*** Opening EXERCISE MATERIALS ***
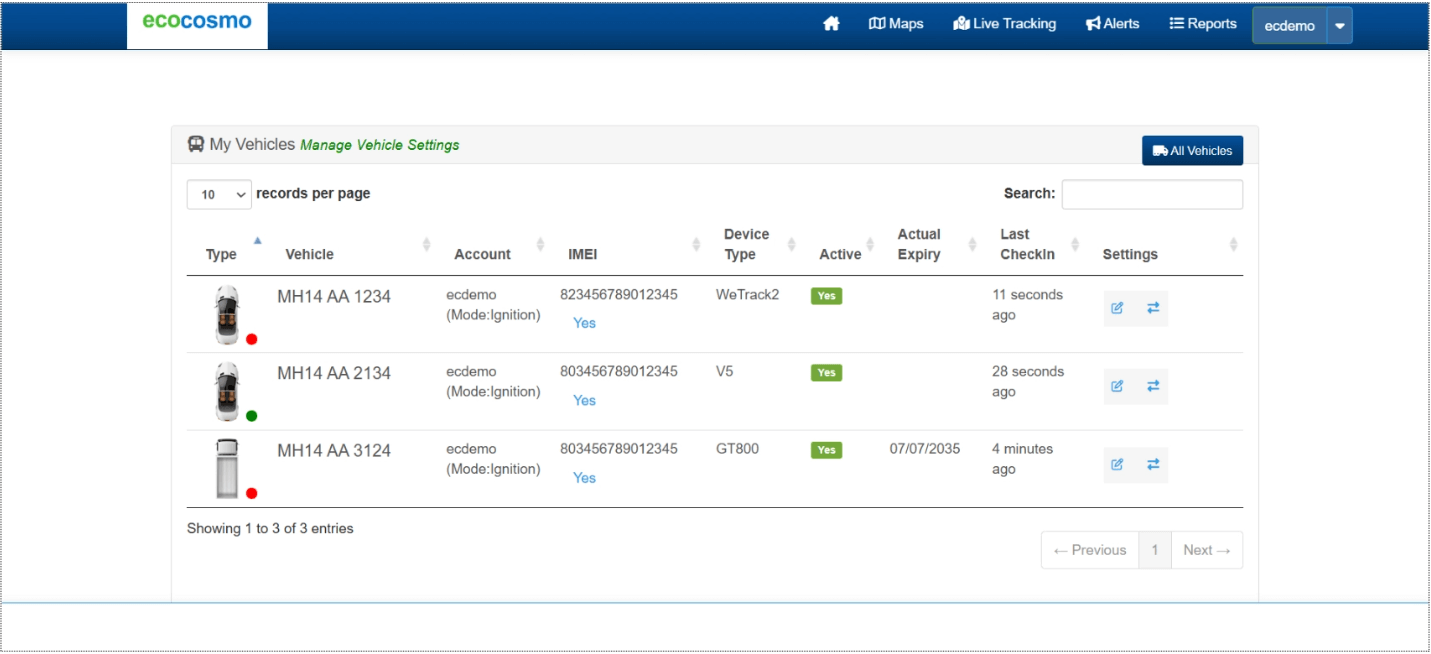Click transfer arrows icon for MH14 AA 2134
Viewport: 1431px width, 654px height.
coord(1153,386)
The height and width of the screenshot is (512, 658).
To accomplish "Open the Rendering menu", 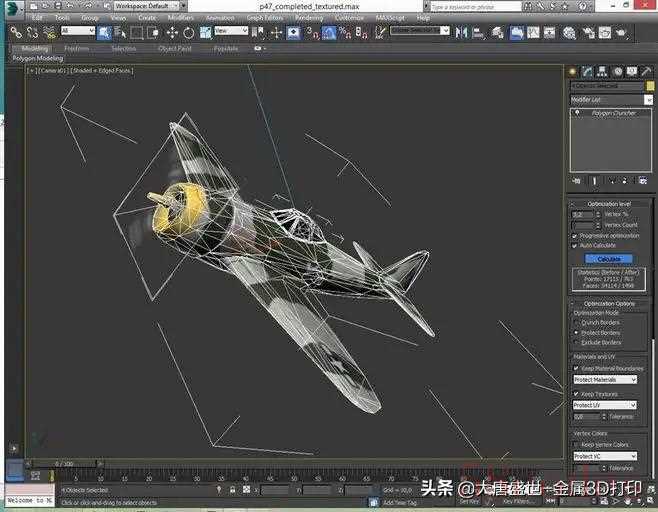I will (309, 17).
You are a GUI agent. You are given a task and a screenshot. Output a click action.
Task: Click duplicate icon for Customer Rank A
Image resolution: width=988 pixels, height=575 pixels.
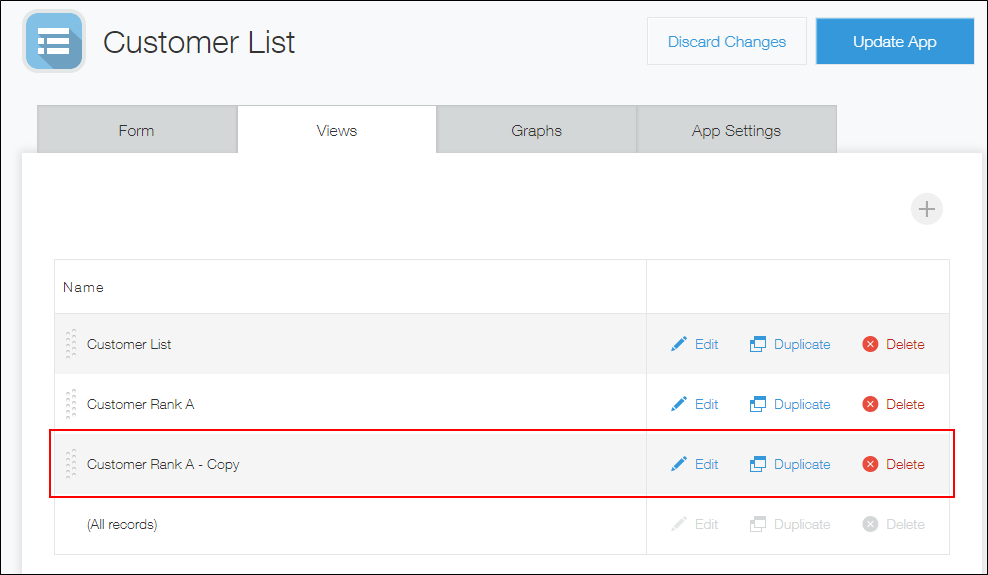[758, 404]
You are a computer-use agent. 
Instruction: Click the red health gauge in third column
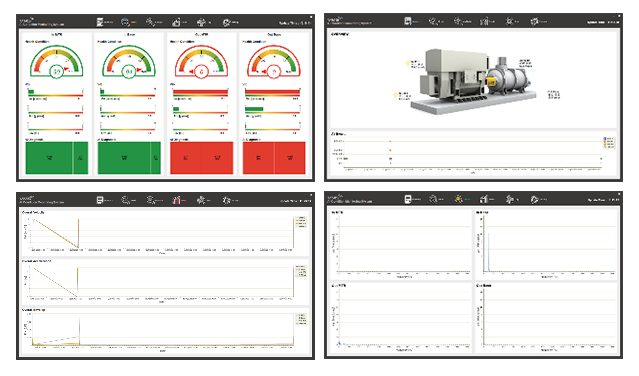click(x=201, y=61)
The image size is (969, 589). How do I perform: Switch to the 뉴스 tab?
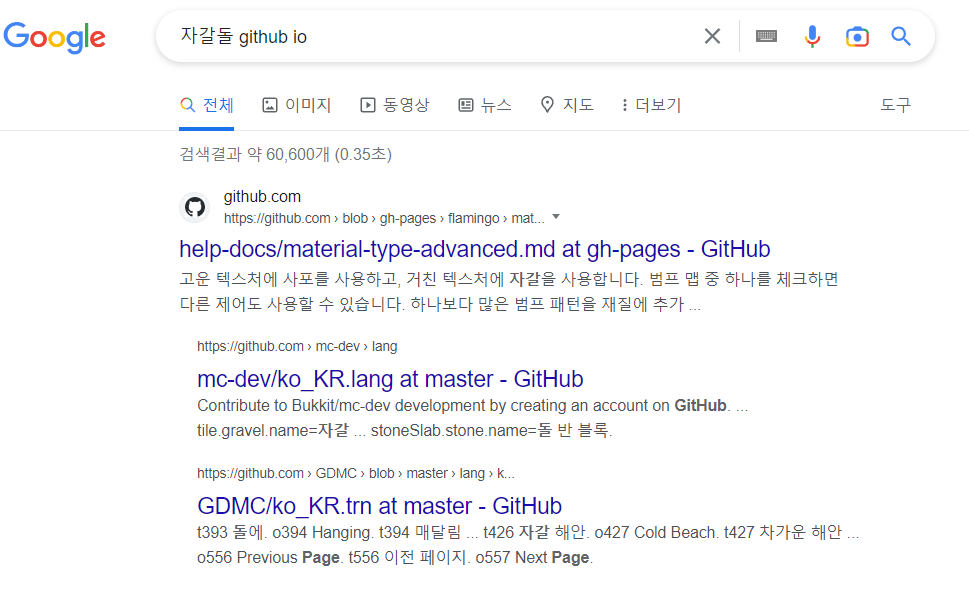pos(485,105)
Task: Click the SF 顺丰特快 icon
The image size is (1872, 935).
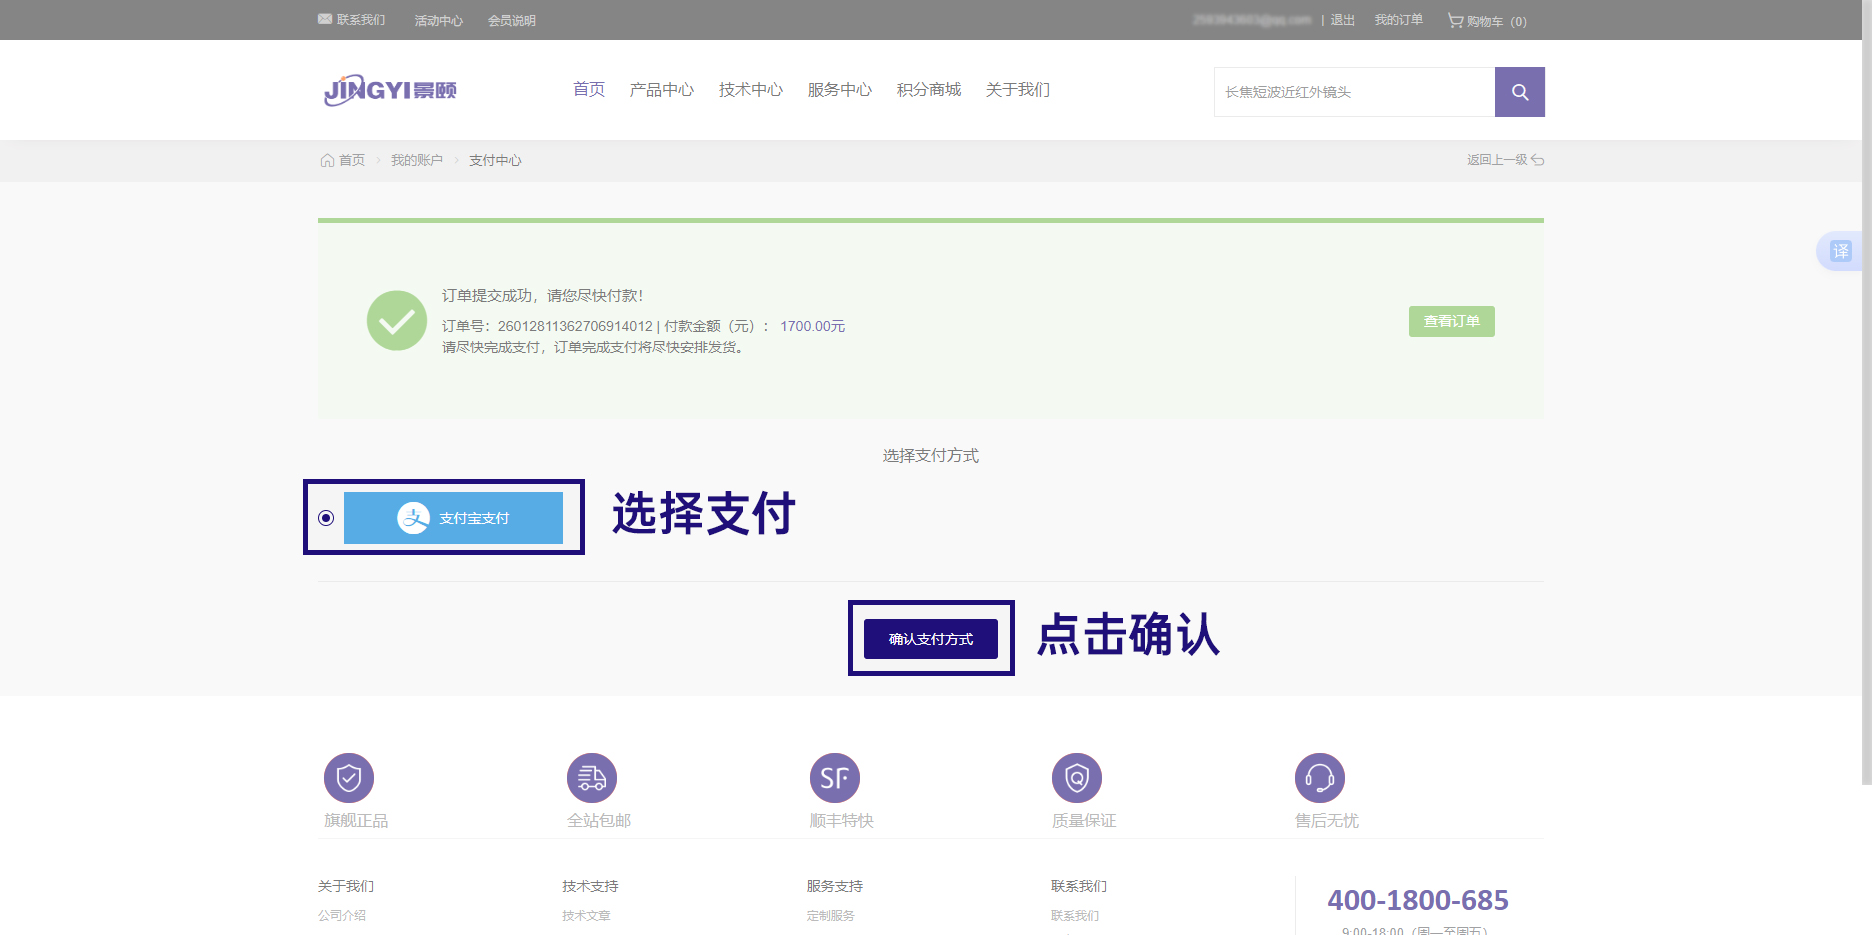Action: point(834,777)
*** Closing EXERCISE MATERIALS ***
EXERCISE GOAL: Take the line containing "The image size is (969, 589)." and every line after it through the end of the data, and write them out exactly, with no pictures.

COMPLETED TASK:
The image size is (969, 589). How do I perform: Switch to the 뉴스 tab?
pos(485,105)
Task: Click the SF 顺丰特快 icon
The image size is (1872, 935).
Action: point(834,777)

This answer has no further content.